Linkin Park joins a long list of major acts who have publicly threatened or taken legal action against their label only to back down after receiving a hefty check. Acts like the Dixie Chicks, Beck, Incubus and Don Henley have traveled the same path.

Representatives for Warner and the band declined to discuss details. In a joint statement, the two sides said: “We would like to thank Linkin Park fans worldwide for their continued support. Despite initial concerns after last year’s change in ownership, the band is pleased with the direction of the company and in Warner Brothers Records’ ability to effectively market their music worldwide under the leadership of Tom Whalley,” the label’s chairman.

Linkin Park – Chester Bennington, Mike Shinoda, Brad Delson, Joseph Hahn, Rob Bourdon and Phoenix – have sold more than 18 million albums for Warner in America since 2000, according to Nielsen SoundScan. In the war of words that led to the public dispute, the band’s management company estimated that the group accounted for more than 10 percent of the music giant’s sales; Warner countered that the figure was actually less than 3 percent. In any event, the Grammy-winning band ranks as one of the most popular and commercially successful rock bands in the world.

Its fight with Warner erupted in April, when the band’s representatives sent a letter to the corporation inquiring about receiving a cut of the upcoming stock sale, industry executives familiar with the exchange said. Warner responded by saying that none of the company’s artists would be paid from the stock sale proceeds but that it remained open to discussing the band’s compensation.

But the two sides quickly hit a stalemate, and in early May the band issued its statement. The group said it worried that internal cutbacks might result in “a failure to live up to W.M.G.’s fiduciary responsibility” to market Linkin Park. And while the stock offering meant Warner’s owners would be “reaping a windfall,” the band said, “Linkin Park, their biggest act, will get nothing.”

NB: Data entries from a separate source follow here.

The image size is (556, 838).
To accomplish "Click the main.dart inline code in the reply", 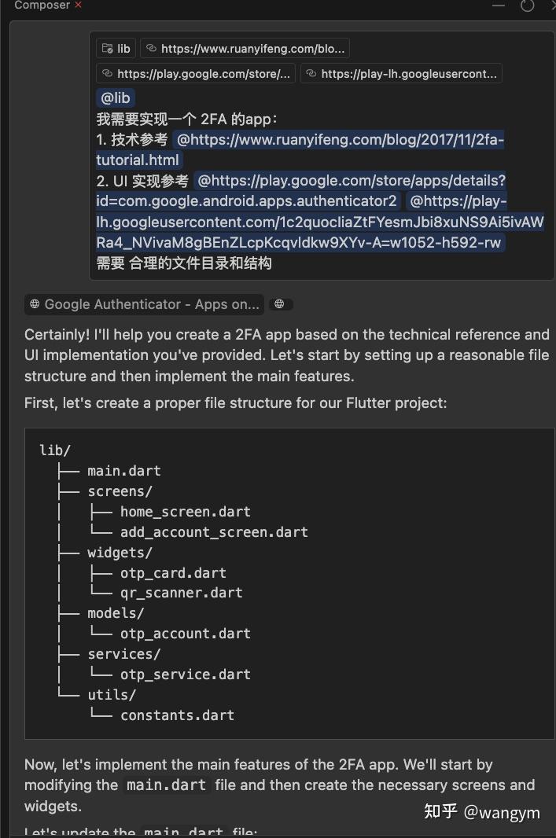I will click(166, 785).
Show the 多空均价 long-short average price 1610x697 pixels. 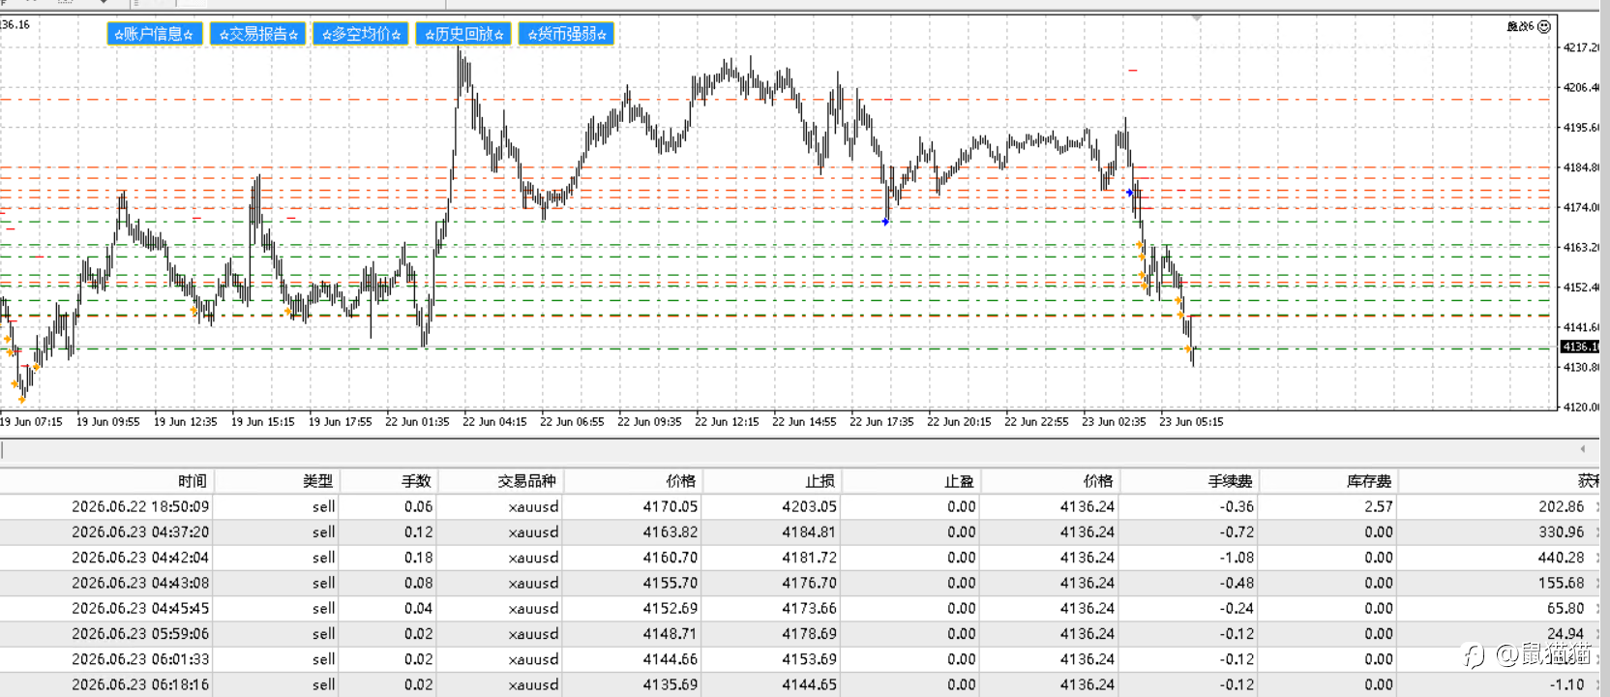[361, 34]
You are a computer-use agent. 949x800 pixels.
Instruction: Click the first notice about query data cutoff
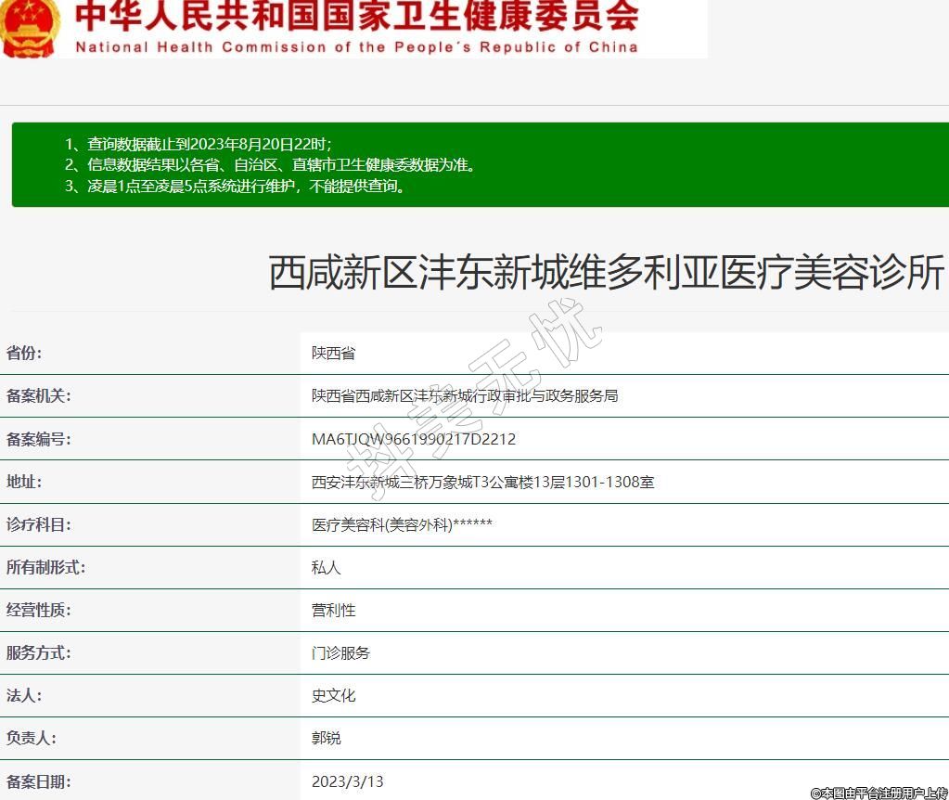click(x=199, y=144)
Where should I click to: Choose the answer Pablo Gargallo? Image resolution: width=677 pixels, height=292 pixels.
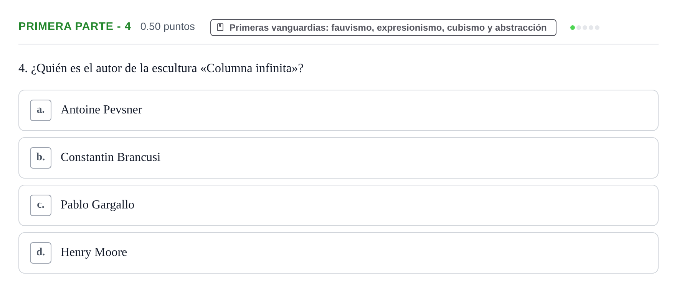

In an interview days later, Mr. Delson, the band’s guitarist, said the company “is bad news and that’s why we don’t want to stick around and see what happens.”

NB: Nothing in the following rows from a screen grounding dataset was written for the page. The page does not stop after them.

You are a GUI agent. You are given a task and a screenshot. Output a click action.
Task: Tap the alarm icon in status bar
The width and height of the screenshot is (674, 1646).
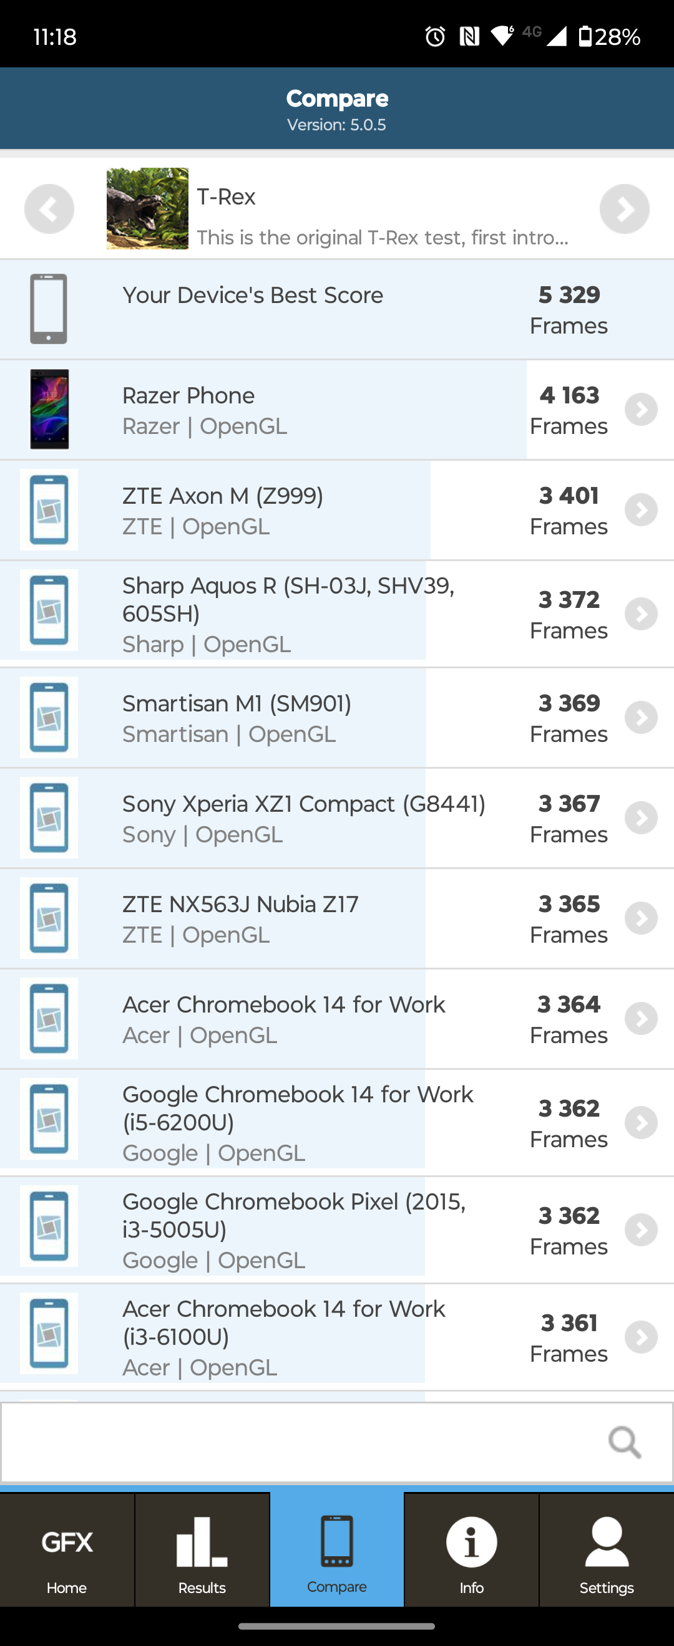coord(435,36)
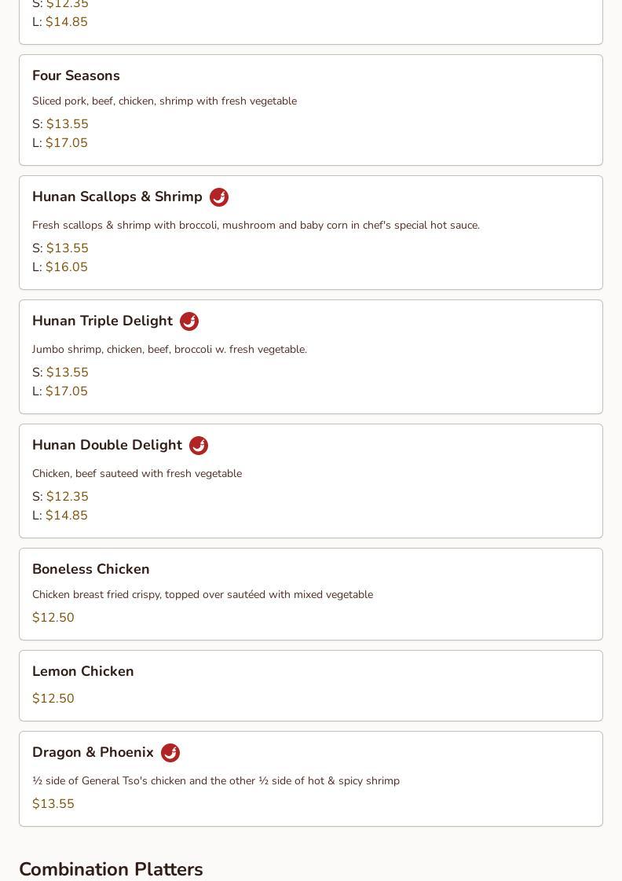Click the Dragon & Phoenix description text

[x=216, y=781]
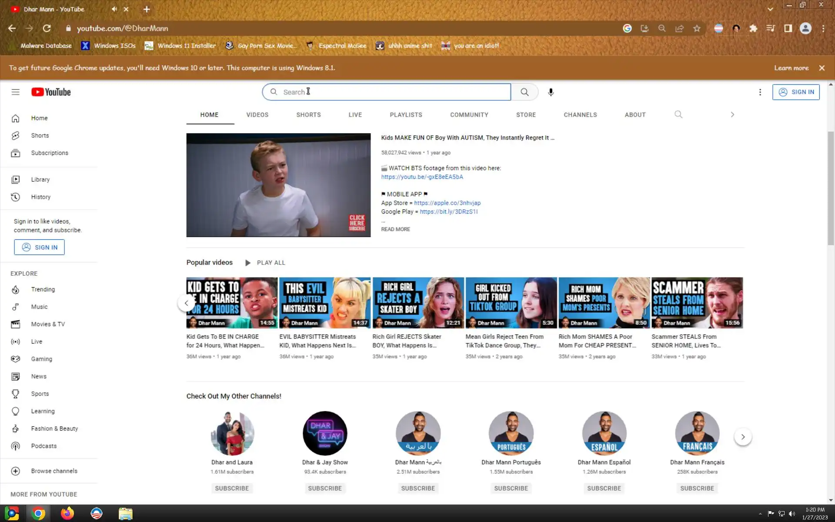835x522 pixels.
Task: Subscribe to the Dhar and Laura channel
Action: tap(232, 488)
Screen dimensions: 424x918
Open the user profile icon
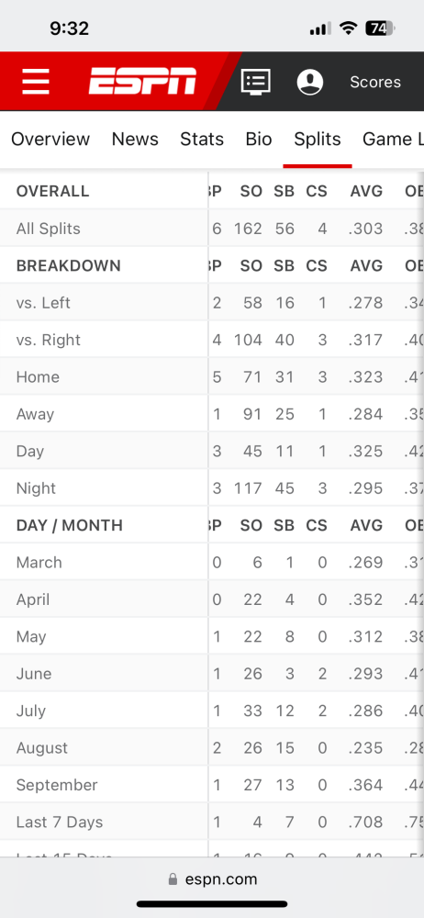(310, 82)
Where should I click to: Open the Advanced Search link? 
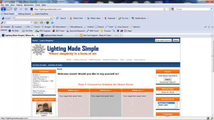point(168,82)
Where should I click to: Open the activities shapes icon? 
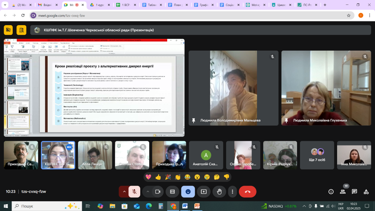366,192
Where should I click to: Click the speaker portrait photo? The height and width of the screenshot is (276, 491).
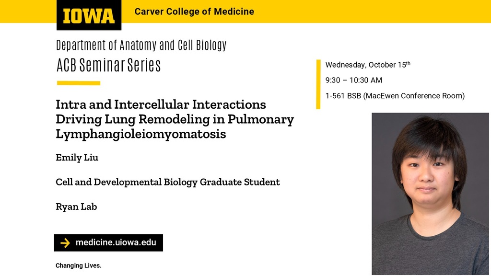tap(430, 194)
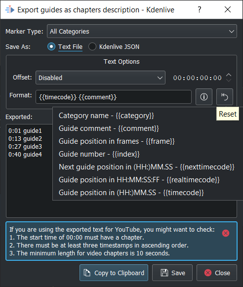The height and width of the screenshot is (287, 243).
Task: Save the exported chapters file
Action: [172, 273]
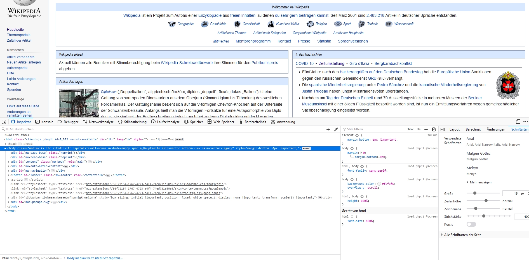The height and width of the screenshot is (260, 529).
Task: Expand Alle Schriftarten der Seite section
Action: pyautogui.click(x=442, y=235)
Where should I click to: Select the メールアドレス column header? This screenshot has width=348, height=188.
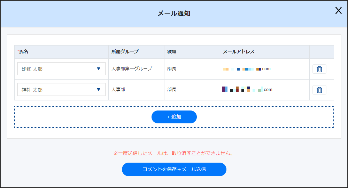239,52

The record company had held firm in a similar clash in 2004 with Madonna. In a dispute over whether Warner would continue to finance the record label Maverick, its joint venture with her, Madonna sued for $200 million, contending the giant had cheated her and her partners out of millions of dollars with accounting trickery. In the end, Warner paid the Maverick owners $17 million in a buyout to settle the dispute.

In Linkin Park’s case, the band might have faced tough legal hurdles if it tried to sever its contract. (As talks proceeded, Mr. Shinoda, the group’s rapper, released a side project, “The Rising Tied,” which has sold roughly 56,000 copies since its release last month.) While Warner has been awaiting Linkin Park’s new record, it has rung up big sales for one of its acts, Green Day, whose album “American Idiot” has sold an estimated five million copies in America, according to Nielsen SoundScan.